COEFFICIENT OF DETERMINATION (R²)
The coefficient of determination (R²) is a statistical measure that explains how well the regression model accounts for the variance in the dependent variable.
The formula for \(R^2\) is:
$R^2 = 1 – \frac{\text{SS}_{\text{res}}}{\text{SS}_{\text{tot}}}$
Where:
- \(\text{SS}_{\text{res}}\) is the sum of squared residuals (as defined above)
- \(\text{SS}_{\text{tot}}\) is the total sum of squares, defined as:
$\text{SS}_{\text{tot}} = \sum_{i=1}^{n} (y_i – \bar{y})^2$
Where:
- \(y_i\) is the observed value
- \(\bar{y}\) is the mean of the observed values
Note: \(R^2\) values range from 0 to 1. An \(R^2\) of 1 indicates a perfect fit (\(\text{SS}_{\text{res}} = 0\)), while an \(R^2\) of 0 means that the model does not explain any of the variability in the data.
Interpreting \(R^2\)
An \(R^2\) of 0.95 means that 95% of the variance in the dependent variable can be predicted from the independent variable(s). For linear models, \(R^2\) is the square of Pearson’s correlation coefficient.
Note:
It’s a common mistake to believe that a higher \(R^2\) automatically means a better model. This isn’t necessarily true, particularly when the models being compared vary in complexity or type.”
Limitations of \(R^2\)
While \(R^2\) is helpful, it has limitations:
- \(R^2\) increases when more variables are added to the model, even if they are irrelevant.
- It does not indicate whether the coefficients are biased.
- It does not assess the appropriateness of the model type.
Model Evaluation Beyond \(R^2\)
To fully evaluate a regression model, consider:
- Residual plots: Look for patterns that might indicate a poor fit.
- Domain knowledge: Does the model make sense given the problem context?
- Simplicity: Prefer simpler models when performance is comparable (Occam’s Razor).
- Predictive power: Test the model on new data to assess its generalizability.
Example
Consider data on bacterial colony growth over time:
- Linear Model: \( y = 2x + 5, \, R^2 = 0.85 \)
- Exponential Model: \( y = 5e^{0.2x}, \, R^2 = 0.98 \)
While the exponential model has a higher \(R^2\), we should evaluate whether exponential growth is appropriate for the biological process (e.g., bacterial growth).
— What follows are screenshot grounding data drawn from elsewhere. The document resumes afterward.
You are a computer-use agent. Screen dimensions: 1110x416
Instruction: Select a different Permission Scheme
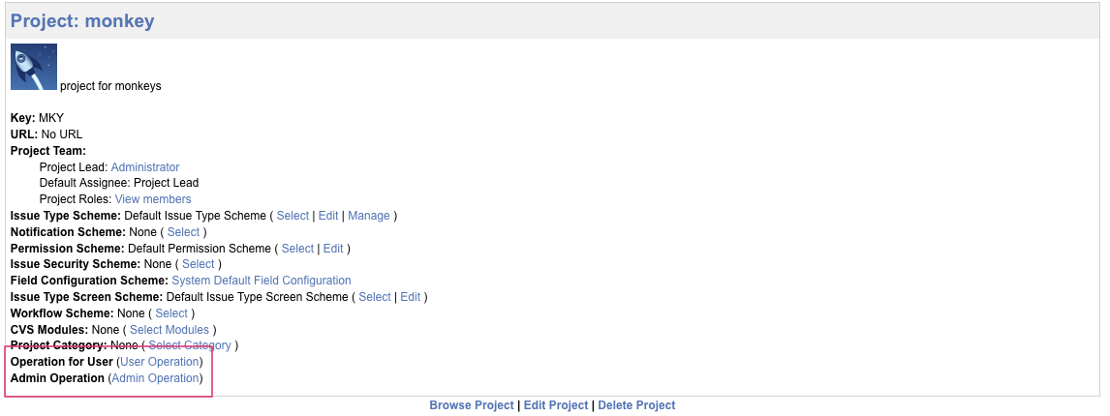[297, 249]
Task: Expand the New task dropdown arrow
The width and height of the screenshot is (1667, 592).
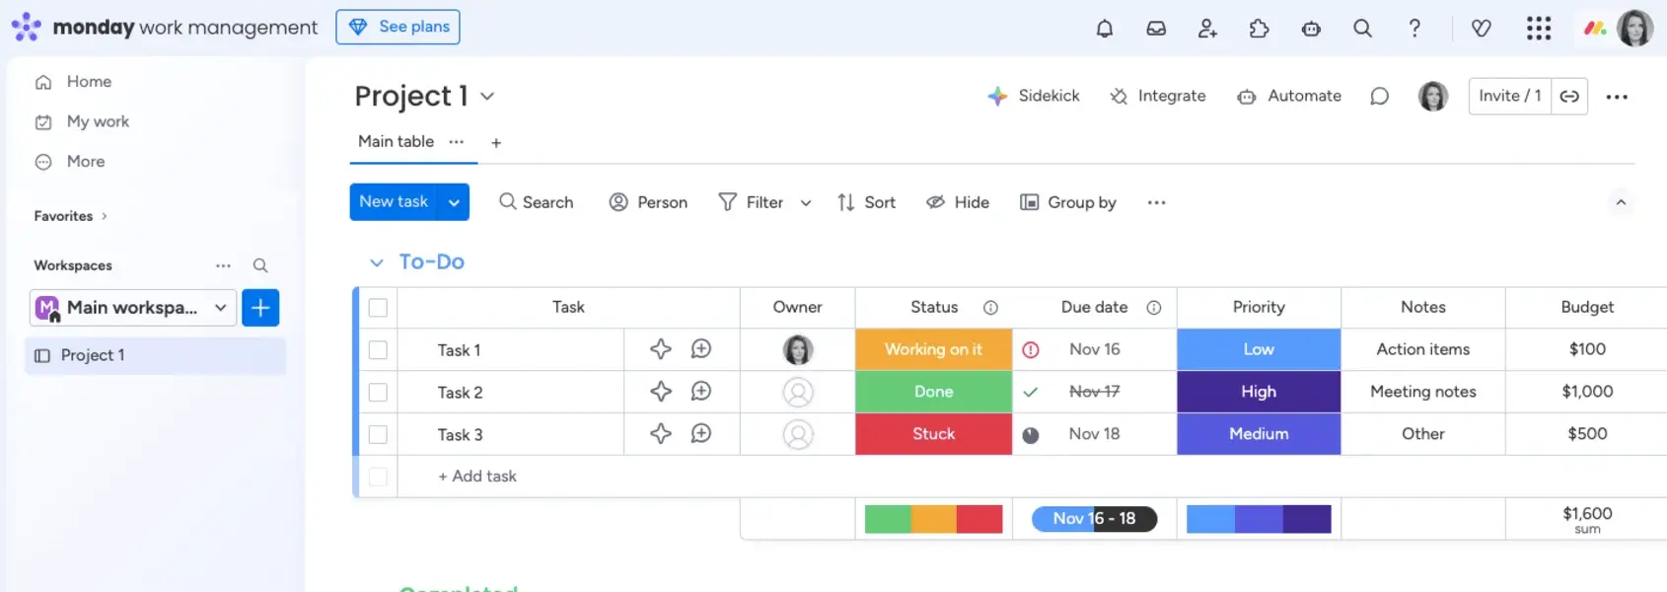Action: [454, 202]
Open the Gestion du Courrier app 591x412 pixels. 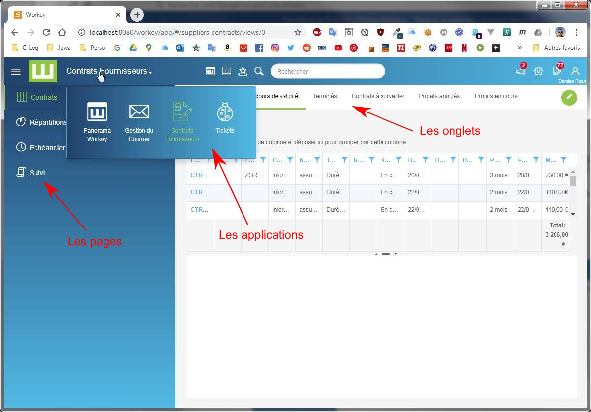click(139, 121)
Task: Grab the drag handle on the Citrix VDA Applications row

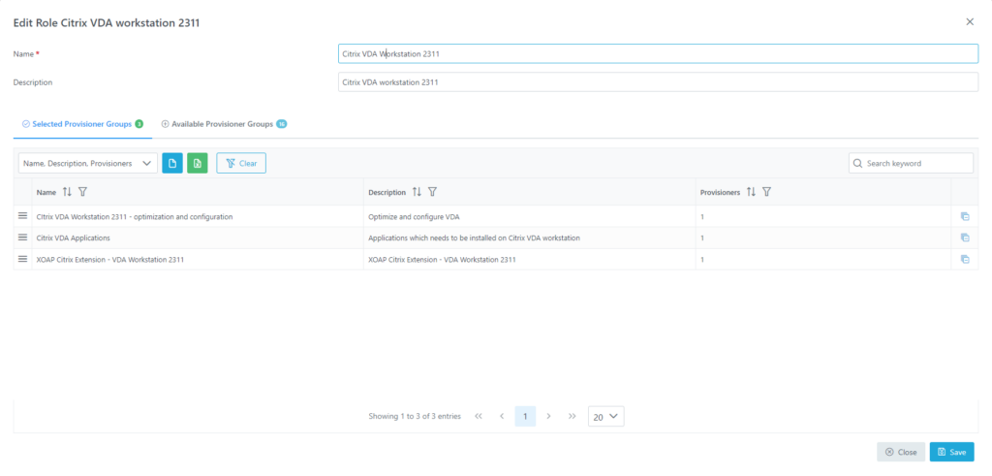Action: point(23,238)
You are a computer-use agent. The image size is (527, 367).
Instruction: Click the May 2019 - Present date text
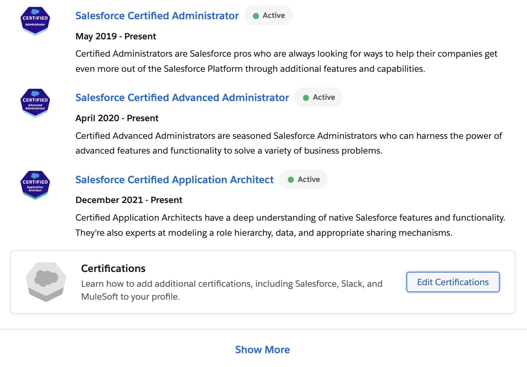click(116, 36)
An overly complex model might lead to overfitting.
A regression model is used to predict values of \( y \). The total sum of squares is given as \( \text{SS}_{\text{tot}} = 5.00 \), and the sum of squares of residuals is \( \text{SS}_{\text{res}} = 0.75 \).
▶️ Answer/Explanation
The coefficient of determination is given by the formula:
$ R^2 = 1 – \frac{\text{SS}_{\text{res}}}{\text{SS}_{\text{tot}}}$
$ R^2 = 1 – \frac{0.75}{5.00} = 1 – 0.15 = \boxed{0.85} $
Interpretation: The model explains 85% of the variation in the dependent variable.
TECHNOLOGY IN NON-LINEAR REGRESSION
Modern tools like R, Python, and statistical software can efficiently perform non-linear regression:
- Automated model fitting for different functions
- Calculation of \(R^2\) and other fit measures
- Visualization of data and fitted models
- Residual analysis
Exam Technique
When determining the regression equation:
- Plot the Data: Visualize the relationship with a scatter plot.
- Choose a Model: Based on the trend, decide on the regression type.
- Use Least Squares: Fit the curve by minimizing \(\text{SS}_{\text{res}}\).
- Evaluate Fit: Compute \(R^2\) for accuracy.
- Validate Predictions: Check residual plots for patterns.
Tip: Familiarize yourself with at least one statistical software or programming language to perform non-linear regression analysis effectively.
Understanding Overfitting in Non-Linear Regression
Overfitting occurs when the model becomes too complex, fitting the noise in the data instead of the actual trend. This results in high \(R^2\) values for training data but poor predictive performance on new data.
Signs of overfitting:
- The model includes unnecessary higher-degree terms.
- The regression curve passes through almost all data points but fails to generalize.
- Residual plots show erratic or systematic patterns instead of random scatter.
To prevent overfitting:
- Use cross-validation to test the model on unseen data.
- Prefer simpler models when performance is similar (Occam’s Razor).
- Consider the context: Real-world relationships are often simpler than overly complex models.